───── Available data
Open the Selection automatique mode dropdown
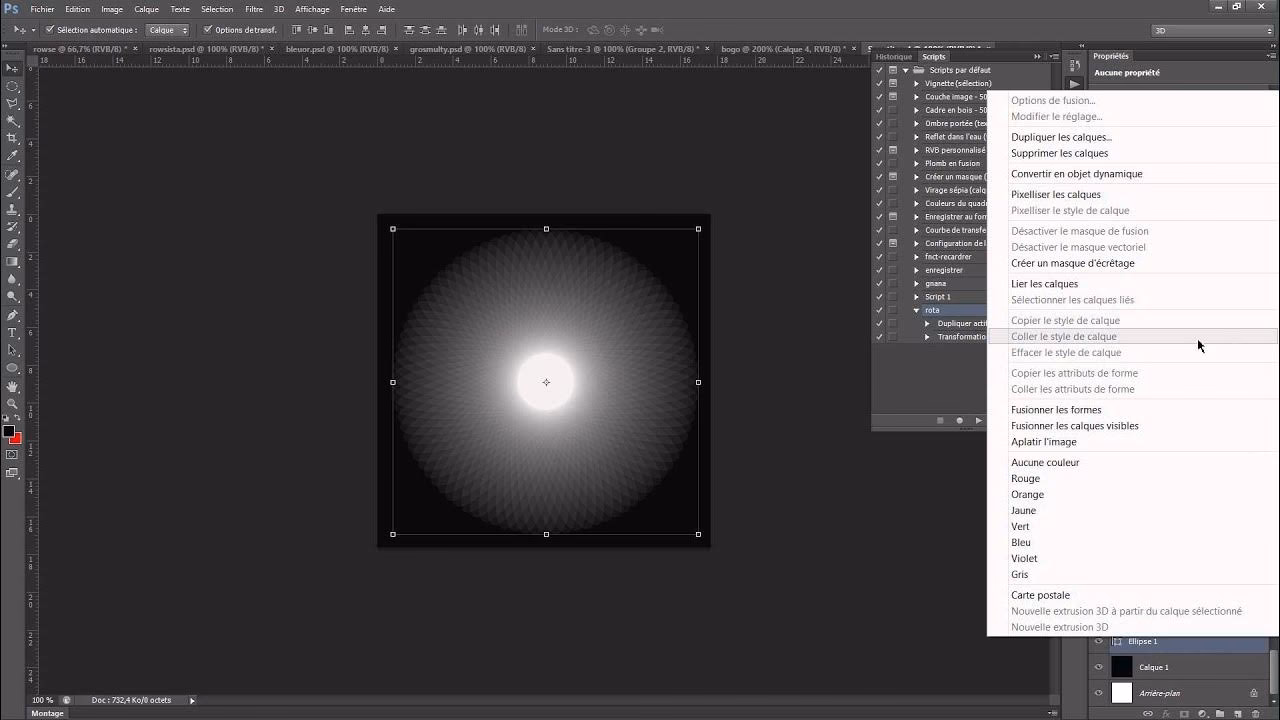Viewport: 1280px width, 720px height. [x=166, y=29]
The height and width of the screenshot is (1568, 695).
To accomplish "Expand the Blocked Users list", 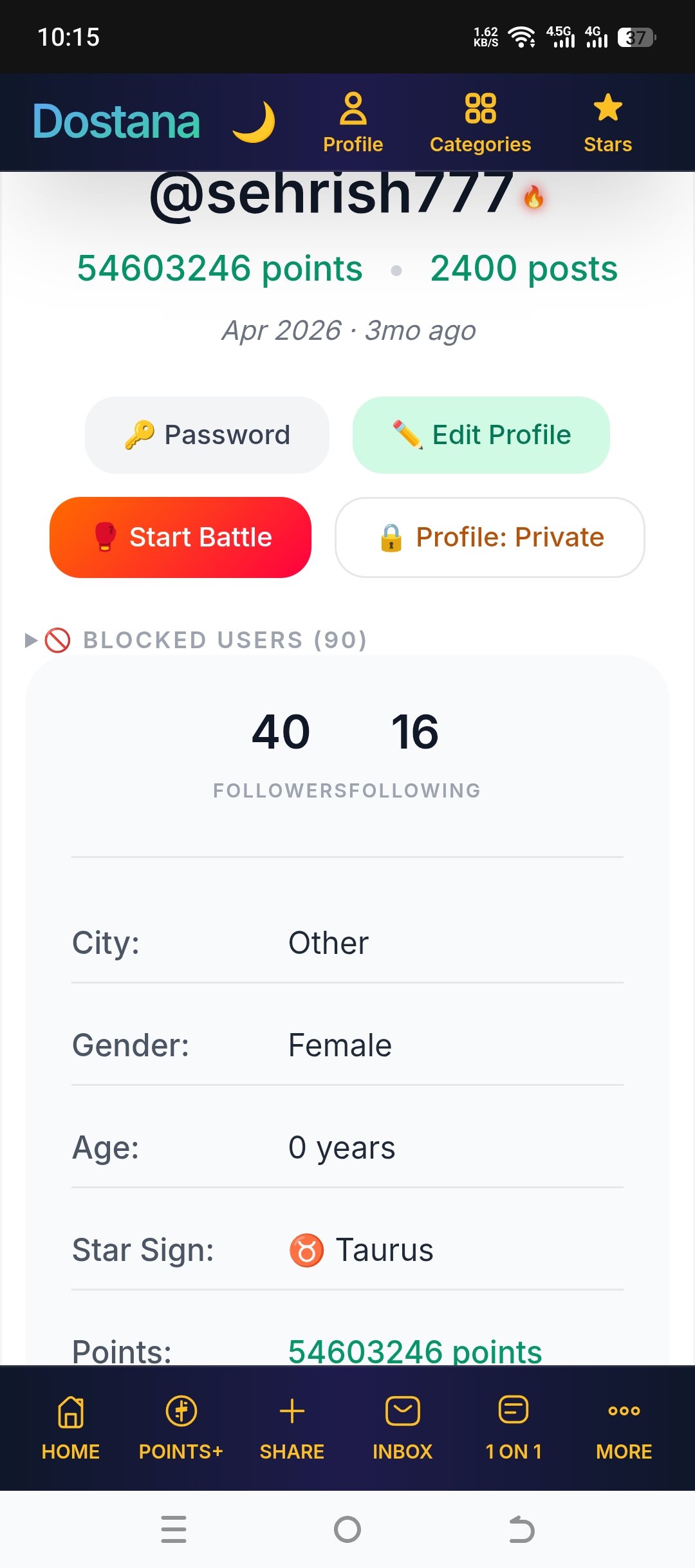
──────────
───── Available data
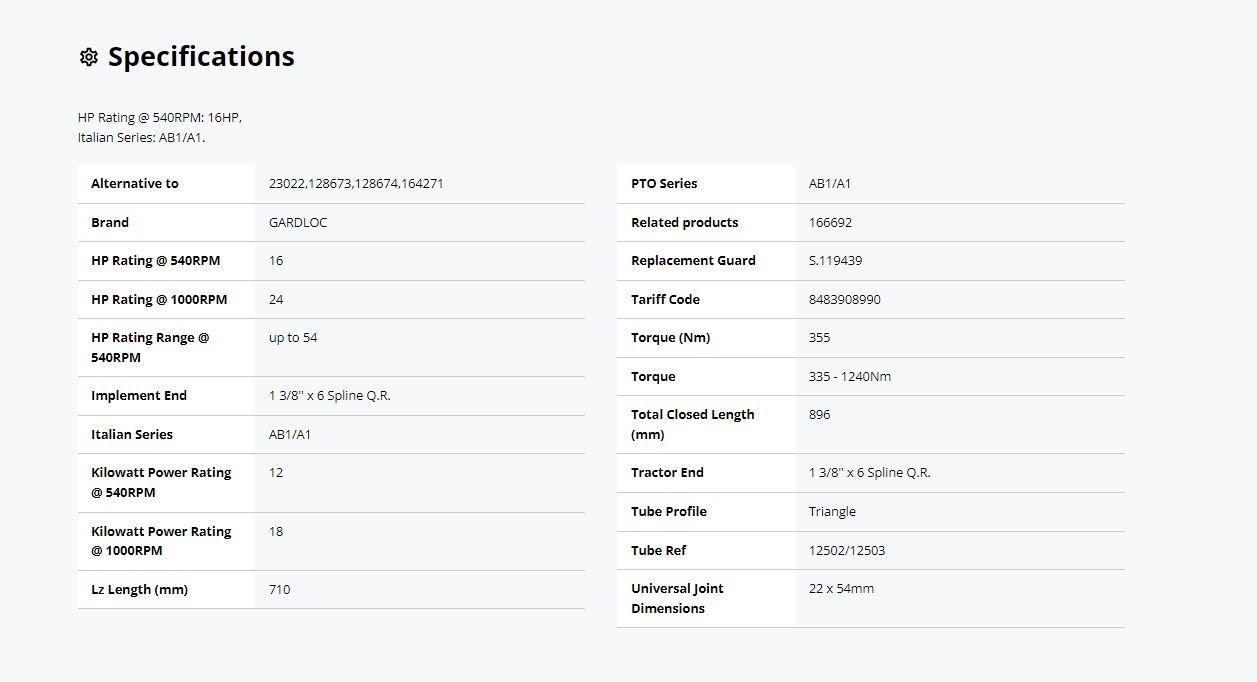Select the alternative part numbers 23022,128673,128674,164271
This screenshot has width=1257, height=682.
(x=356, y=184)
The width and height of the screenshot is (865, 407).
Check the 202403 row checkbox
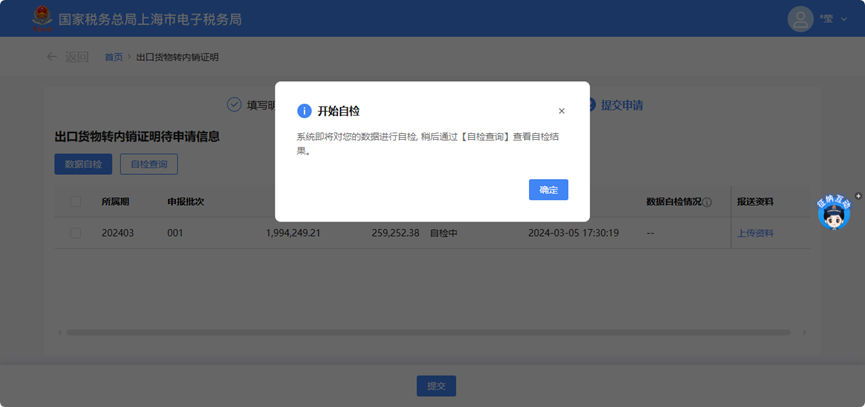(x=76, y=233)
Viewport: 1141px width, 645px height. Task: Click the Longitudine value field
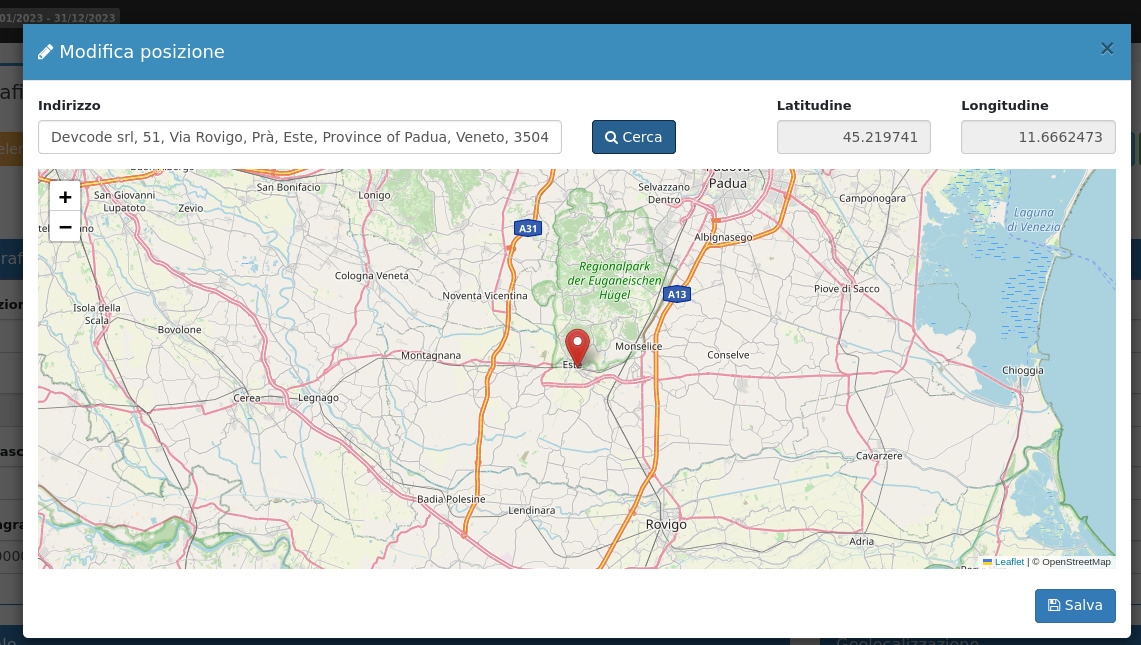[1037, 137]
──────────
───── Available data
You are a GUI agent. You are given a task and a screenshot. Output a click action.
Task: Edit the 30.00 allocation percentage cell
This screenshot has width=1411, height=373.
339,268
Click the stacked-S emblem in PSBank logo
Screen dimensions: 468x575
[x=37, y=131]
──────────
» **Work order**
Range to copy from the records above: the line containing "The height and" to the line containing "the Blocked Users", both included. Output those lines exactly and only those, skipping pictures.

» **Output of the exercise**
The height and width of the screenshot is (1568, 695).
To accomplish "Expand the Blocked Users list", 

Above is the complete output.